THE REQUEST — Rescale the click coordinates in the answers to the lines below by multiplying each by 1.75 and rounding to whole numbers, with halves rounded up, then write all the lines out again, including the requests, whose numbers stay as they are. Don't include the pictures.

EXERCISE DATA —
● ● ● ●
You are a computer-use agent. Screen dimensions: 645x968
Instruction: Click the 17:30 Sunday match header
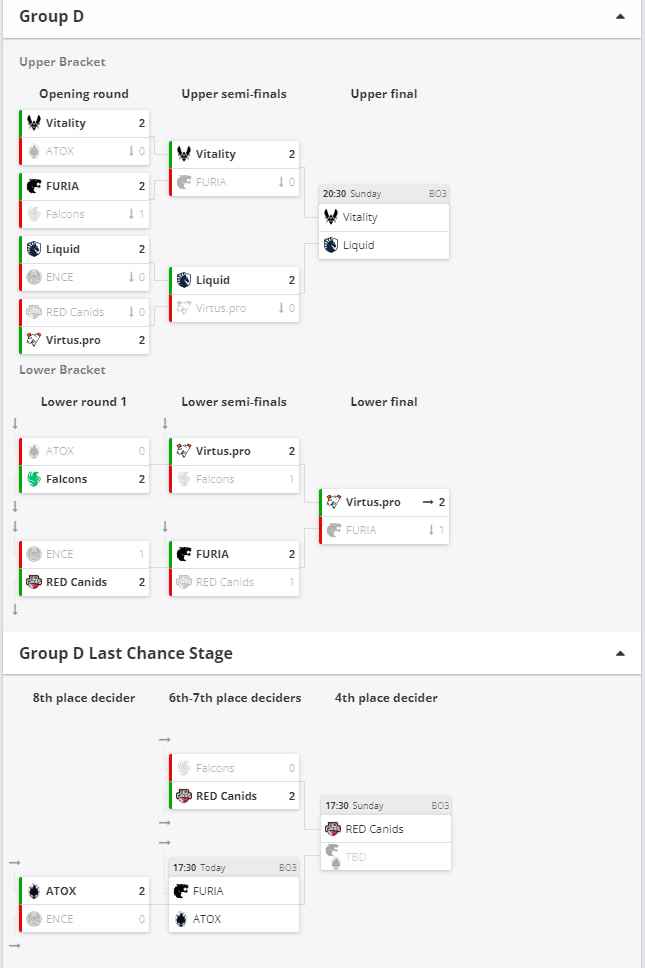(x=386, y=806)
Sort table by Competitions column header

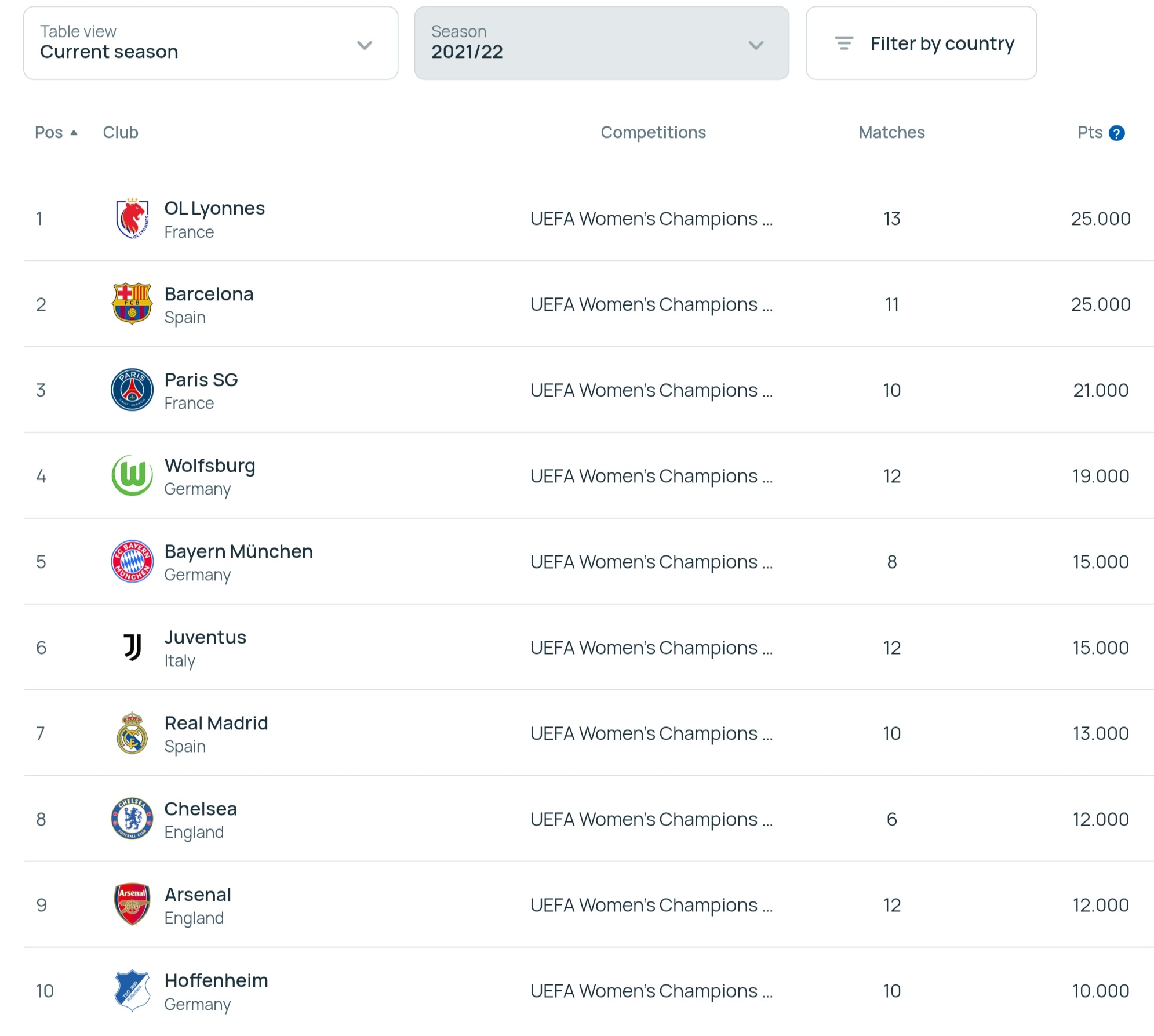(653, 133)
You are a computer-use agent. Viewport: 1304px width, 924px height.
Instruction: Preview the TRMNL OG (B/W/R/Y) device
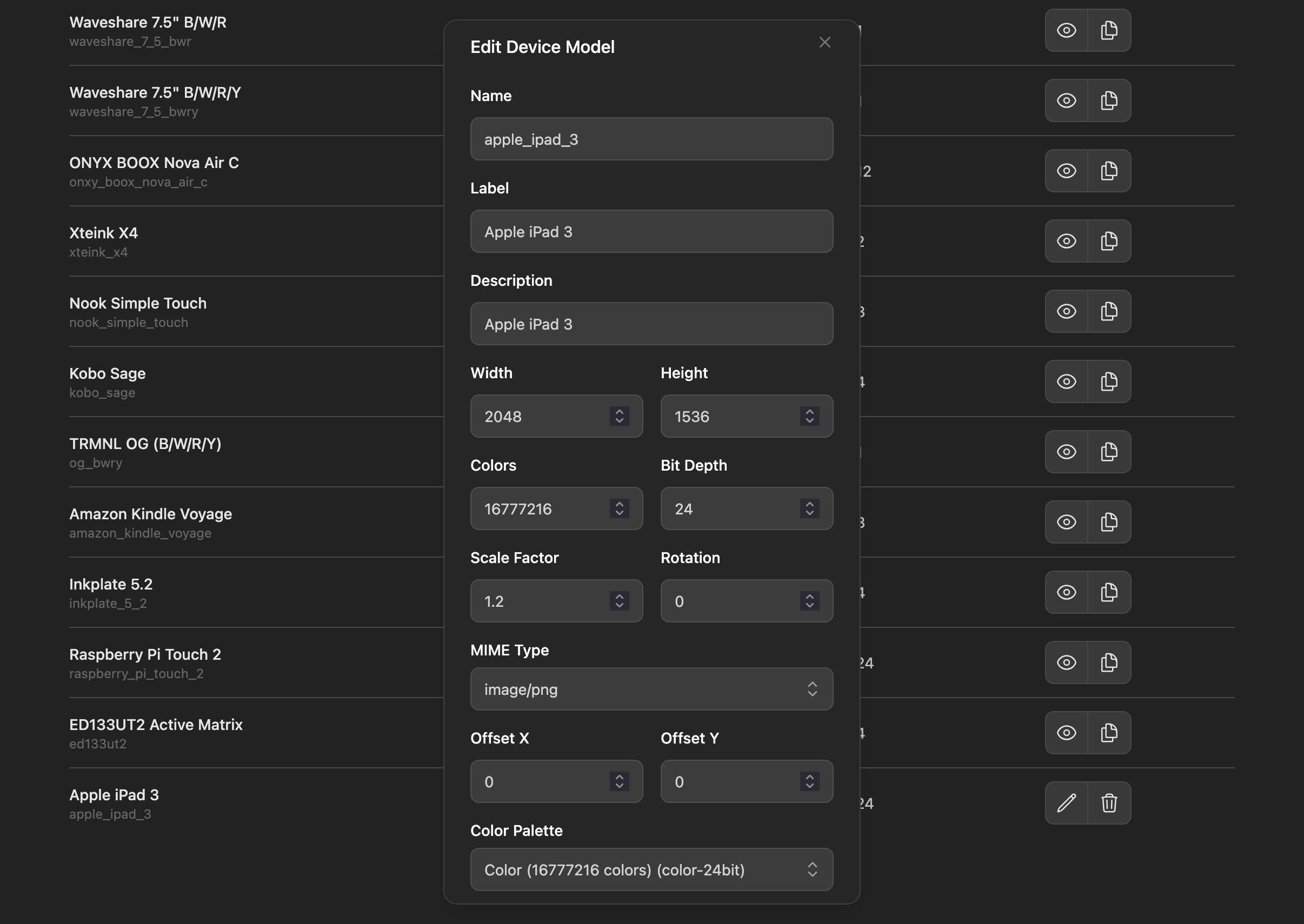point(1067,451)
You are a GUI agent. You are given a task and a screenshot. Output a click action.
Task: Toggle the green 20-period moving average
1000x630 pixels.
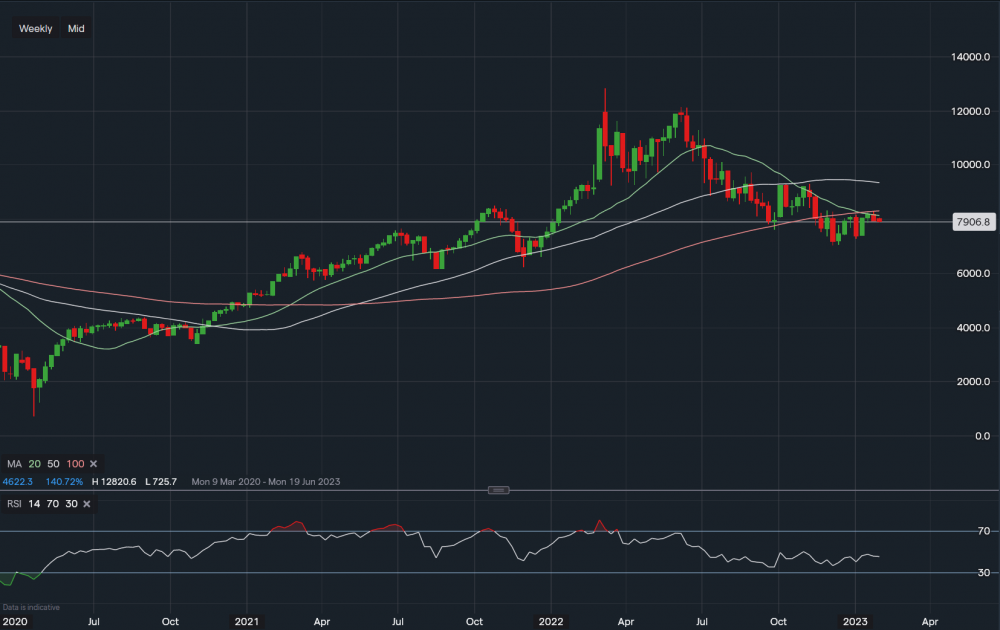(x=35, y=463)
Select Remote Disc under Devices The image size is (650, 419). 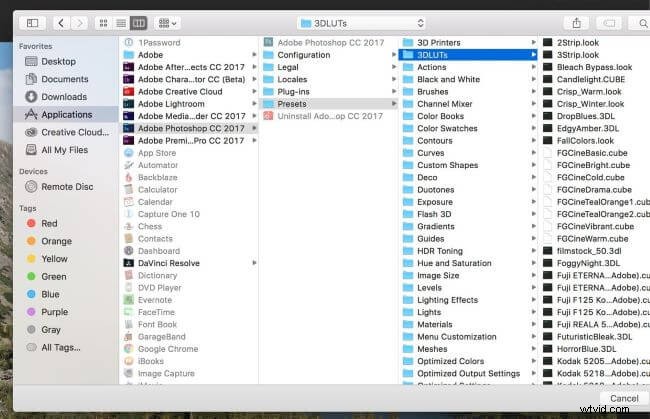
● ● ● ●
FINAL RESULT —
You are a computer-use agent. Screen dimensions: 645x968
Instruction: Click the 17:30 Sunday match header
(x=676, y=1411)
Sort table by Competitions column header

(1143, 233)
You are a computer-use agent. Viewport: 1304px width, 924px height.
Instruction: Preview the TRMNL OG (B/W/R/Y) device
point(1867,789)
You are a GUI agent. You are given a task and a screenshot. Output a click action.
Task: Toggle the green 20-period moving average
1000x630 pixels.
(x=61, y=810)
Select Remote Disc under Devices The image size is (650, 419). 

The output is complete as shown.